Vaticano e México Recusam Convite para Conselho de Paz de Trump; Entenda os Motivos.

Vaticano e México Recusam Convite para Conselho de Paz de Trump; Entenda os Motivos.

Resumo

Vaticano e México se distanciam do Conselho de Paz de Trump para Gaza

O Vaticano não participará do chamado Conselho de Paz promovido pelo presidente dos Estados Unidos, Donald Trump, com o objetivo de resolver o conflito na Faixa de Gaza. A confirmação partiu do Secretário de Estado do Vaticano, cardeal Pietro Parolin, que explicou a recusa pela “natureza particular” da iniciativa, que diverge da posição de outros Estados.

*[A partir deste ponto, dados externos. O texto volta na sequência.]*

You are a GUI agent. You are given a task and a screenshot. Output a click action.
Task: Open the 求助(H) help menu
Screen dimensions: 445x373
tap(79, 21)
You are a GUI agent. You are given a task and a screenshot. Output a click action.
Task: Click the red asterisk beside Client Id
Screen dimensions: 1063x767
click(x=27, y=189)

Inicialmente, o Vaticano havia recebido o convite em janeiro e estava avaliando a proposta. No entanto, o cardeal Parolin mencionou que existem “pontos que nos deixam um tanto perplexos” e “pontos críticos que precisam ser esclarecidos”, embora reconheça a importância de se buscar uma resposta para a situação na região.

A posição do Vaticano e do México reflete preocupações com a inclusão de todas as partes envolvidas no processo de paz no Oriente Médio. Conforme informação divulgada pela imprensa, a recusa dessas nações levanta questões sobre a eficácia e a abrangência do plano de Trump para alcançar uma solução duradoura.

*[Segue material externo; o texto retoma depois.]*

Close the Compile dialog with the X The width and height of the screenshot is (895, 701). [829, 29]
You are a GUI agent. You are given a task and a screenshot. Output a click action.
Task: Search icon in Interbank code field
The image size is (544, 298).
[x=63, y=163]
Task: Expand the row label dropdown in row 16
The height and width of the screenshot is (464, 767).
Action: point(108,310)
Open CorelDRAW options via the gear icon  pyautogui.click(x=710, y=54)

México Participará Apenas como Observador

A presidente do México, Claudia Sheinbaum, também anunciou que o país enviará seu embaixador nas Nações Unidas como observador do Conselho de Paz. A justificativa reside na necessidade de que “todas as partes” sejam incluídas nos processos de paz no Oriente Médio.

Sheinbaum enfatizou que, especialmente no que tange à paz na Palestina, o reconhecimento de ambos os Estados, Israel e Palestina, é fundamental. Ela destacou que a estrutura atual da reunião “não é assim”, o que motivou a decisão mexicana de participar apenas como observador, mantendo sua política externa baseada na solução pacífica de controvérsias e no respeito ao direito internacional.

Conselho de Paz de Trump Reúne Diversos Países

O Conselho de Paz, criado por Trump, tem como objetivo supervisionar a implementação de um plano de 20 pontos para pôr fim à guerra entre Israel e o Hamas. A primeira reunião está marcada para quinta-feira, em Washington, com a participação de pelo menos 35 chefes de Estado e de governo.

Diversos países do Oriente Médio e Ásia Ocidental confirmaram presença, como Armênia, Azerbaijão, Bahrein, Jordânia, Kuwait, Catar, Arábia Saudita, Turquia, Emirados Árabes e Paquistão. Outras nações da Ásia Central, Sudeste Asiático e América Latina também integrarão o conselho.

Recusas e Participações como Observador

Enquanto alguns países como França, Espanha e Suécia recusaram o convite, a Itália participará como observadora. O chanceler italiano, Antonio Tajani, defendeu a presença do país, argumentando que não existem alternativas viáveis à proposta dos EUA e que uma ausência seria “politicamente incompreensível”.

A estrutura do conselho, que conta com representantes de pelo menos 35 países, inclui nações europeias como Albânia, Belarus, Bulgária, Hungria e Kosovo. A posição da Itália, mesmo como observadora, demonstra a complexidade diplomática em torno da iniciativa americana para a resolução do conflito.